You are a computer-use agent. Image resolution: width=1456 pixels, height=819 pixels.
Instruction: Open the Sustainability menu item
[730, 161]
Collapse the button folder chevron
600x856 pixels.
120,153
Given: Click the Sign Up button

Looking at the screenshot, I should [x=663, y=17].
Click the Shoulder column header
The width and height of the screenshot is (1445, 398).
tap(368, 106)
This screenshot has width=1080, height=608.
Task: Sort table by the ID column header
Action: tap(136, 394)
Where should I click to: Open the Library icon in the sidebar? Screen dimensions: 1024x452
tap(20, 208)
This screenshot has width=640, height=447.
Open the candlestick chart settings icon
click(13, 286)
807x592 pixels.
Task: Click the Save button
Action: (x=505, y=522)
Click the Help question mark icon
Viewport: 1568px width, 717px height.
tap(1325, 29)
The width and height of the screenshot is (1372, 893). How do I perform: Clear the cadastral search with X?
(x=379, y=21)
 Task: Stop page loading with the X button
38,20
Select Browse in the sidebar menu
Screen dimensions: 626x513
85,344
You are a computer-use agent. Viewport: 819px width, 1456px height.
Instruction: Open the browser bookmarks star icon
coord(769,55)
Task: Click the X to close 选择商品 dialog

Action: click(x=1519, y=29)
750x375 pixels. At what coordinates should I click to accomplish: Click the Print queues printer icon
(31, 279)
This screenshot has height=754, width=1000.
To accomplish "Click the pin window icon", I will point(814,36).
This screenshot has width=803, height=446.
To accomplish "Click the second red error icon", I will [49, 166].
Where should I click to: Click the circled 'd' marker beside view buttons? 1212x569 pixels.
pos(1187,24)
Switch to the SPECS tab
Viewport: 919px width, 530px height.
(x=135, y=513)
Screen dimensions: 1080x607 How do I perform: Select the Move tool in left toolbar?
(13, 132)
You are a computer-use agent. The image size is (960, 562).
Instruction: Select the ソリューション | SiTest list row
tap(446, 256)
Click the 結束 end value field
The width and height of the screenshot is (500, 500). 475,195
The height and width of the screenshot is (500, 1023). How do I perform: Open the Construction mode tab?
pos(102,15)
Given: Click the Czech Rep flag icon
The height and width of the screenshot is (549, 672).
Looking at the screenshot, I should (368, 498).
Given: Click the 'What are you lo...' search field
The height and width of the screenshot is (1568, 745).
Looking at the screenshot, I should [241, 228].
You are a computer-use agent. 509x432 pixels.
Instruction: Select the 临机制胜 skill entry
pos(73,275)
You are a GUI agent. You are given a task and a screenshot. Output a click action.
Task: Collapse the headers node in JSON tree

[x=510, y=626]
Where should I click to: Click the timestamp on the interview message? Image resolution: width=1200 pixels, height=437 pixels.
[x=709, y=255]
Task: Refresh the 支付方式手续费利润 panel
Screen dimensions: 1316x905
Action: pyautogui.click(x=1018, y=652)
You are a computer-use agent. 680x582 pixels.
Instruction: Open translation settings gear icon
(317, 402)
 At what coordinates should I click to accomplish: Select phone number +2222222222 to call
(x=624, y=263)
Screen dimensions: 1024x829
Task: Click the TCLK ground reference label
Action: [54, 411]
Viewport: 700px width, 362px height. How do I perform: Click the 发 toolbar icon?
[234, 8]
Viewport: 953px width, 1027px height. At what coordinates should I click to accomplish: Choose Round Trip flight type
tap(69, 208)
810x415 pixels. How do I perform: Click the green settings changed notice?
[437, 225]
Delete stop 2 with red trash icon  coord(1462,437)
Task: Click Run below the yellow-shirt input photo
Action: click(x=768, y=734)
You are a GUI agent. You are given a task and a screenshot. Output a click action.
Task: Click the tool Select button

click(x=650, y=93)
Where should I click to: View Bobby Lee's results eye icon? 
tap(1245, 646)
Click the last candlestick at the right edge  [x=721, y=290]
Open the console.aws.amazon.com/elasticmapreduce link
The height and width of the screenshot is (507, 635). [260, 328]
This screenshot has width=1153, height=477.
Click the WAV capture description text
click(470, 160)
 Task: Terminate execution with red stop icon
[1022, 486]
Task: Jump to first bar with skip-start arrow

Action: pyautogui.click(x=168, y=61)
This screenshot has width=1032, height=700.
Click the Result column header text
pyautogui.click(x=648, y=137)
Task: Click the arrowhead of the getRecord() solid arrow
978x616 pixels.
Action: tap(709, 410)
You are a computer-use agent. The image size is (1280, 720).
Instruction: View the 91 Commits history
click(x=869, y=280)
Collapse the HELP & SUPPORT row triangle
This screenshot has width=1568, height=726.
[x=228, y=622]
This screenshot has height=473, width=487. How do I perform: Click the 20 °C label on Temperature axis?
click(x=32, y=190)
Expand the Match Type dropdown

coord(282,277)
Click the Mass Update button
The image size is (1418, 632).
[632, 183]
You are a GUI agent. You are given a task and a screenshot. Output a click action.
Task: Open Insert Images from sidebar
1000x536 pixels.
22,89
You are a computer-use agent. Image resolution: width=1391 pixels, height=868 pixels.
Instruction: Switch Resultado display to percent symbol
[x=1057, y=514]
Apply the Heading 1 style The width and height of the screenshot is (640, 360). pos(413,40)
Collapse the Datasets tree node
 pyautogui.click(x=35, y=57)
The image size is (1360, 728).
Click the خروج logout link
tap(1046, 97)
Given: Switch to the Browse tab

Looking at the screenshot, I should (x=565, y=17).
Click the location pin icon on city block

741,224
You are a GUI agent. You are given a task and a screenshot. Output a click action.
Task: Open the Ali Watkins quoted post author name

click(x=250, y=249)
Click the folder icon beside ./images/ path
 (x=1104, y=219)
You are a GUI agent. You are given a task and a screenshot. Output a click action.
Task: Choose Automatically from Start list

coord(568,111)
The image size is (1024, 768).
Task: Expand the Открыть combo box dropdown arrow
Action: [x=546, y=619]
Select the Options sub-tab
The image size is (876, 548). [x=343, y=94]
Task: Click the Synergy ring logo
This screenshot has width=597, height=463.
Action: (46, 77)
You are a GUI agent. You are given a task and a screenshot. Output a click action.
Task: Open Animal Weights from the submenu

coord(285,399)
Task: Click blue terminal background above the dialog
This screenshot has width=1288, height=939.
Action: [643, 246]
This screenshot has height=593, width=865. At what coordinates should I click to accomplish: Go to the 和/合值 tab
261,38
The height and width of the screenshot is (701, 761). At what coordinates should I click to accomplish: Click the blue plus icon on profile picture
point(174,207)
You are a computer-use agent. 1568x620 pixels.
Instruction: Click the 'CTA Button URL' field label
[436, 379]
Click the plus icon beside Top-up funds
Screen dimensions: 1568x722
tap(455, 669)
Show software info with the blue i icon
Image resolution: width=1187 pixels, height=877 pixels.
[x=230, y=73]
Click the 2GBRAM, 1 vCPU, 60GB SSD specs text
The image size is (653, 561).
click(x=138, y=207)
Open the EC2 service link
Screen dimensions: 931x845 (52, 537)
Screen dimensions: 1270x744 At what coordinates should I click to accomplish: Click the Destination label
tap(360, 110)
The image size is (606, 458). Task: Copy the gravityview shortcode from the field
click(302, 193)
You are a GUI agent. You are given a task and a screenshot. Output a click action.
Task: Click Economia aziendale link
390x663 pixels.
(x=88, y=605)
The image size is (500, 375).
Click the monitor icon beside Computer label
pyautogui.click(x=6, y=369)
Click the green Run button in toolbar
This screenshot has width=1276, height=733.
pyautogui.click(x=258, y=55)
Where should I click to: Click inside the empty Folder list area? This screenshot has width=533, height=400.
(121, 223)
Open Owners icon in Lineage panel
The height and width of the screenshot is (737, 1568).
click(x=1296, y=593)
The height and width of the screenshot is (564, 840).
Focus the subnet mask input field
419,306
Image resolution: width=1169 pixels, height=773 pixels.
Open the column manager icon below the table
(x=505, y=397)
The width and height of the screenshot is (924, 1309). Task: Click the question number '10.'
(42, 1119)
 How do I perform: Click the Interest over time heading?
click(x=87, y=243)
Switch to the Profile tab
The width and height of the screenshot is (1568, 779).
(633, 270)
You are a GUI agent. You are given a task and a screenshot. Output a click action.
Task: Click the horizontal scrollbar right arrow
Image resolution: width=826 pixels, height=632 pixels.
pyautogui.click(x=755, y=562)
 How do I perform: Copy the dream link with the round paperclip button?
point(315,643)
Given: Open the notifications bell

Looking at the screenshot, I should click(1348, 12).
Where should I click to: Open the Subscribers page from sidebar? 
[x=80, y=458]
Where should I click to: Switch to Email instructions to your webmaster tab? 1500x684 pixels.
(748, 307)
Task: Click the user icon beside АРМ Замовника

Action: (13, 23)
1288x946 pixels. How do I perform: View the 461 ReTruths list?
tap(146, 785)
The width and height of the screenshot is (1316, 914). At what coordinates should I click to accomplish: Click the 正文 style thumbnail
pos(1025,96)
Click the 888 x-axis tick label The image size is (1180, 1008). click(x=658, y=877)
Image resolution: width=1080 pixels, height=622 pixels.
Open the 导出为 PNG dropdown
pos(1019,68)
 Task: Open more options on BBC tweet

◇ ◇ ◇ ◇

Give the number of lines in the entries that contain "panel", and add nothing.

2